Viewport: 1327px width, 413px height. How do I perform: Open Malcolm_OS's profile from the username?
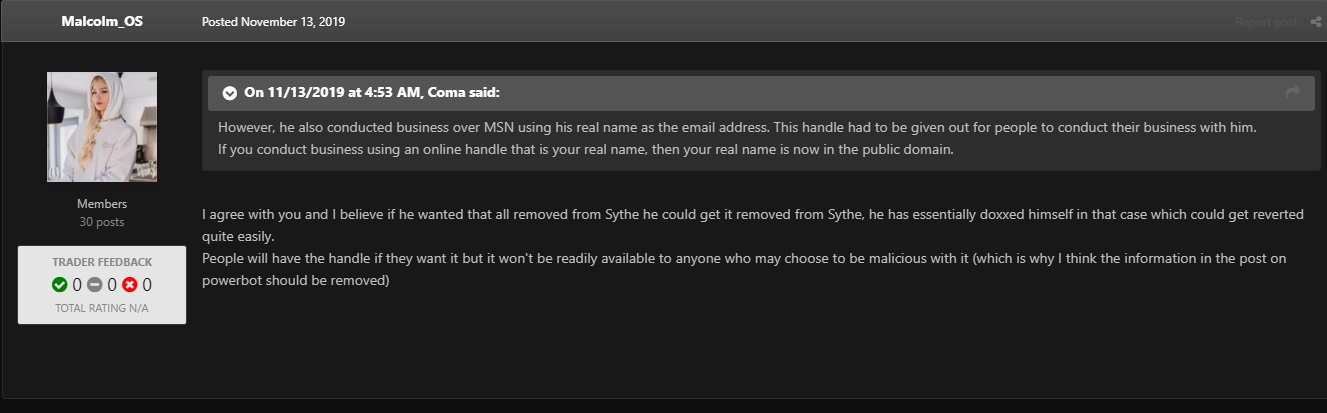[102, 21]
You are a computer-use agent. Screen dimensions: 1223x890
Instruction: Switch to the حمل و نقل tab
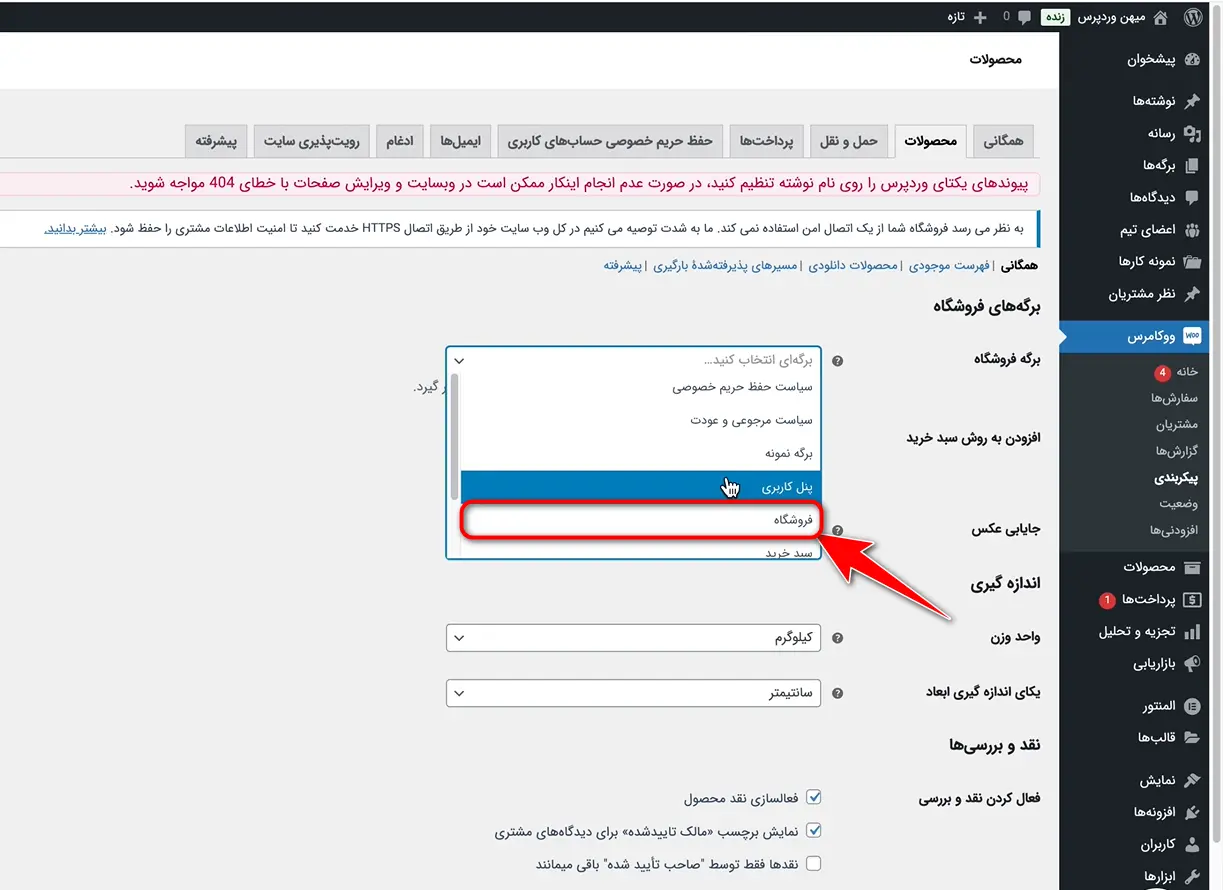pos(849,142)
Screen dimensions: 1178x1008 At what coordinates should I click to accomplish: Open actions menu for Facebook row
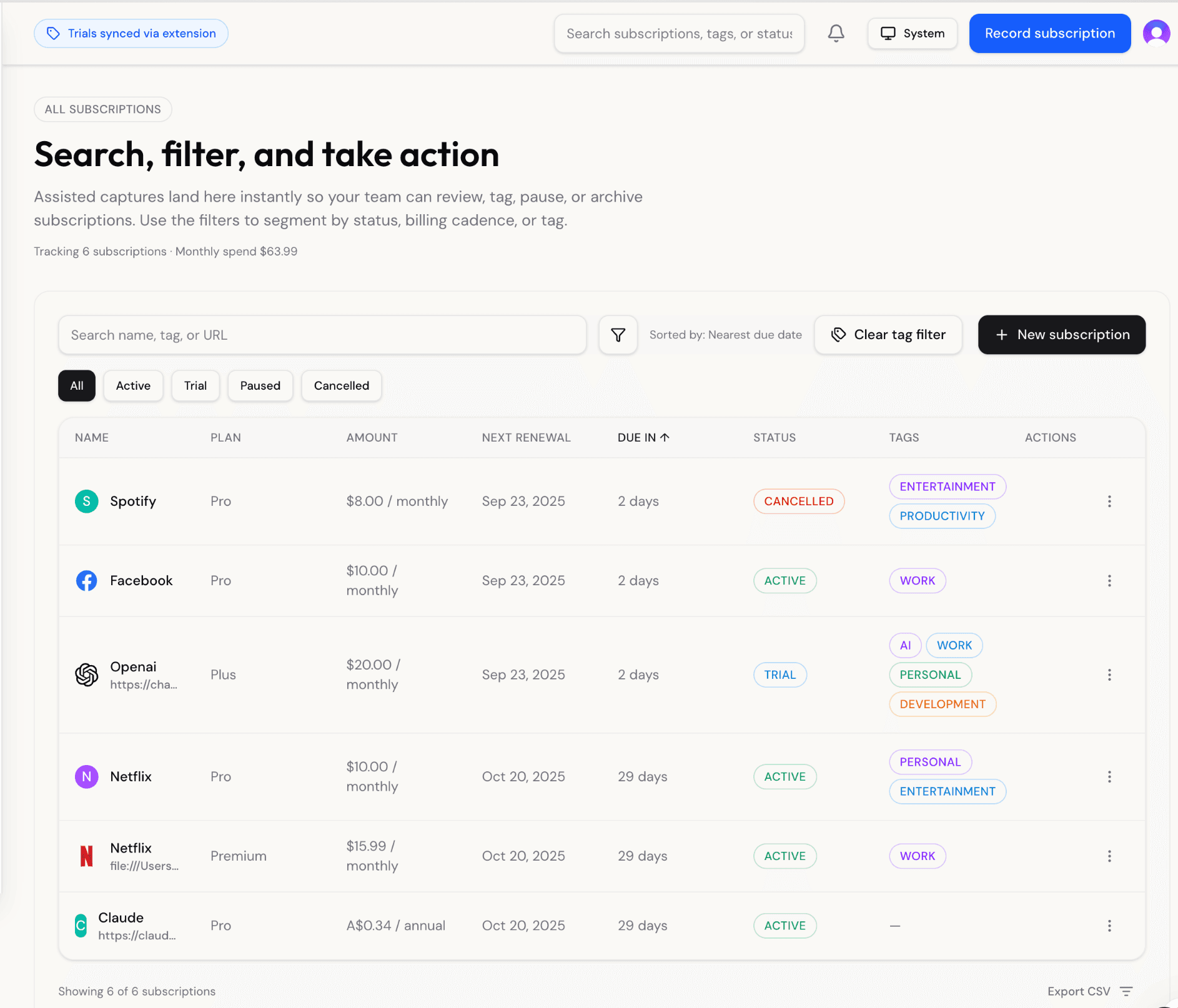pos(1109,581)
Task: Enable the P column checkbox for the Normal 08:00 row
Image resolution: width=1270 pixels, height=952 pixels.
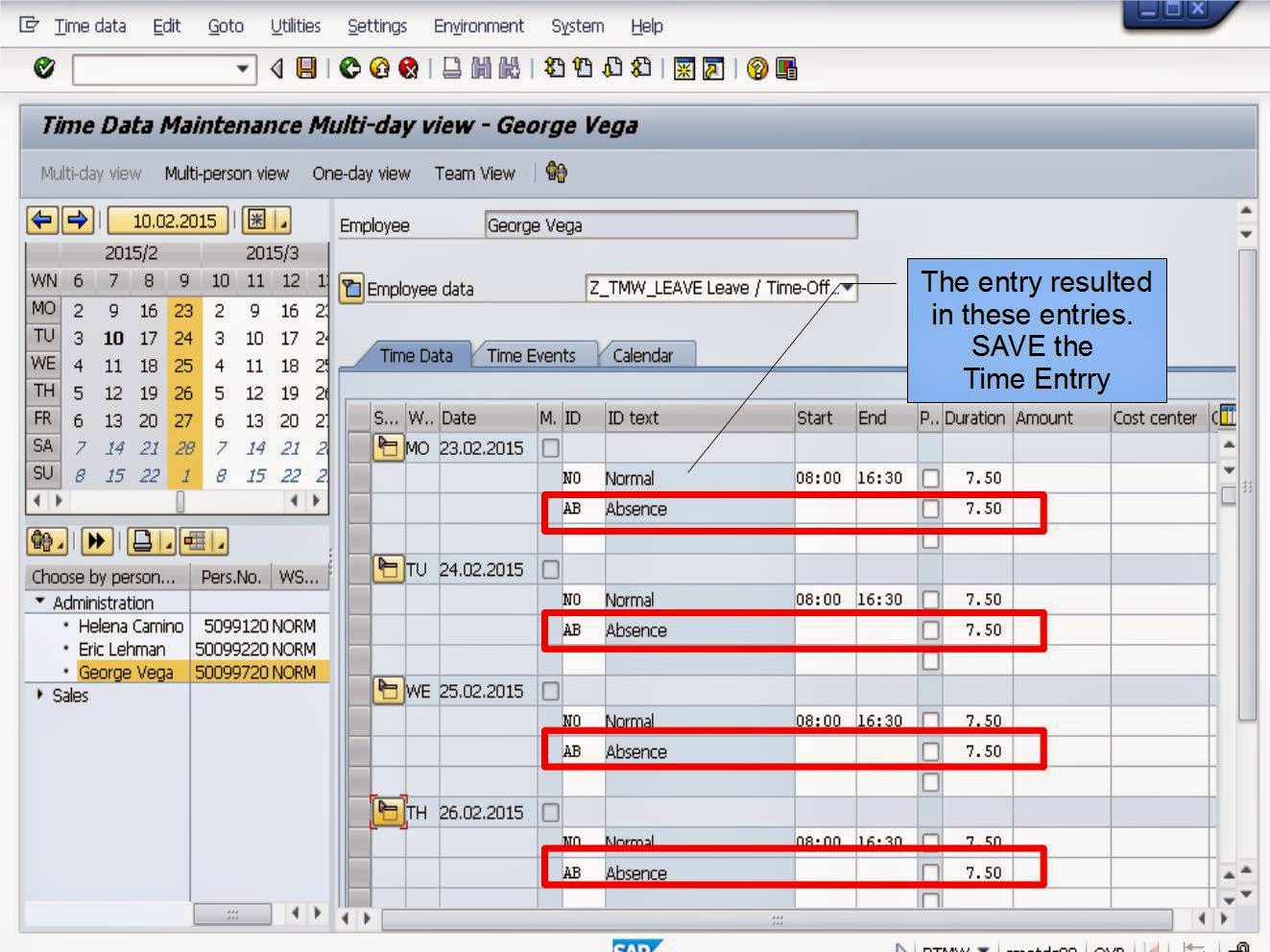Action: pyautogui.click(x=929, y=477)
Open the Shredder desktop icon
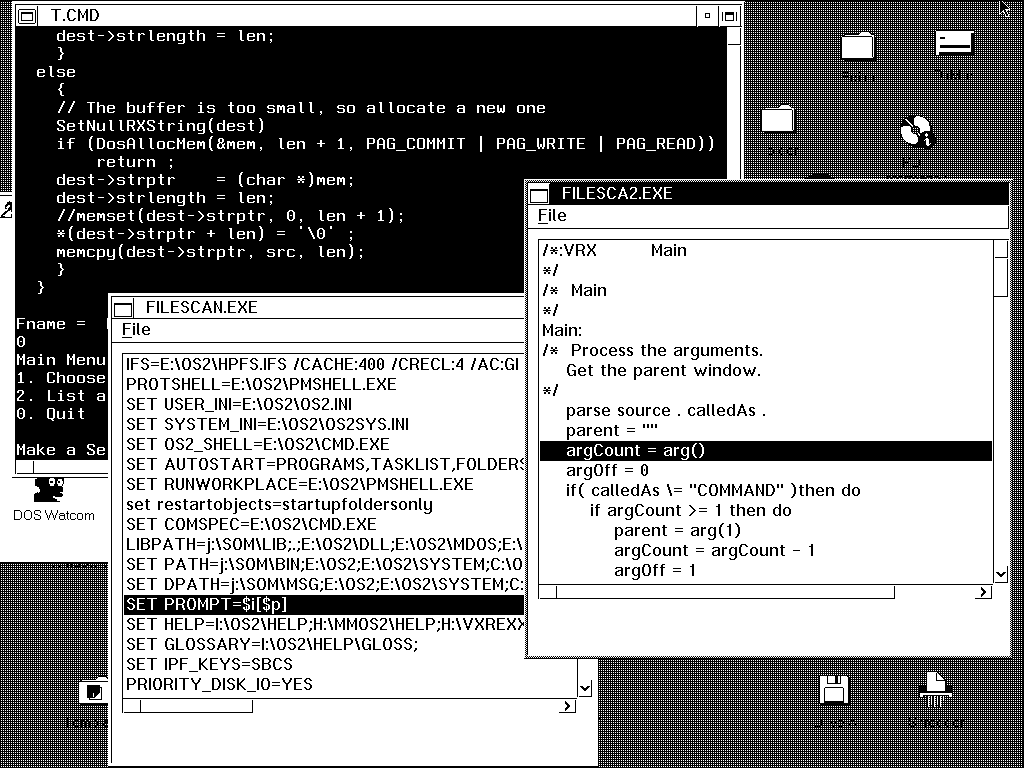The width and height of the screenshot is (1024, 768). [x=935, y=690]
= = = =
■ Your task
Output all the data above verbatim, leaving out images.

■ Result of this task
Viewport: 1327px width, 413px height. How do I perform: Open Malcolm_OS's profile from the username?
[102, 21]
You are a computer-use agent. Screen dimensions: 1223x890
Instruction: Switch to the حمل و نقل tab
pos(849,142)
Screen dimensions: 1178x1008 At what coordinates should I click to accomplish: Open actions menu for Facebook row
pos(1109,581)
Task: Enable the P column checkbox for the Normal 08:00 row
Image resolution: width=1270 pixels, height=952 pixels.
Action: pyautogui.click(x=929, y=477)
Open the Shredder desktop icon
The width and height of the screenshot is (1024, 768). [x=935, y=690]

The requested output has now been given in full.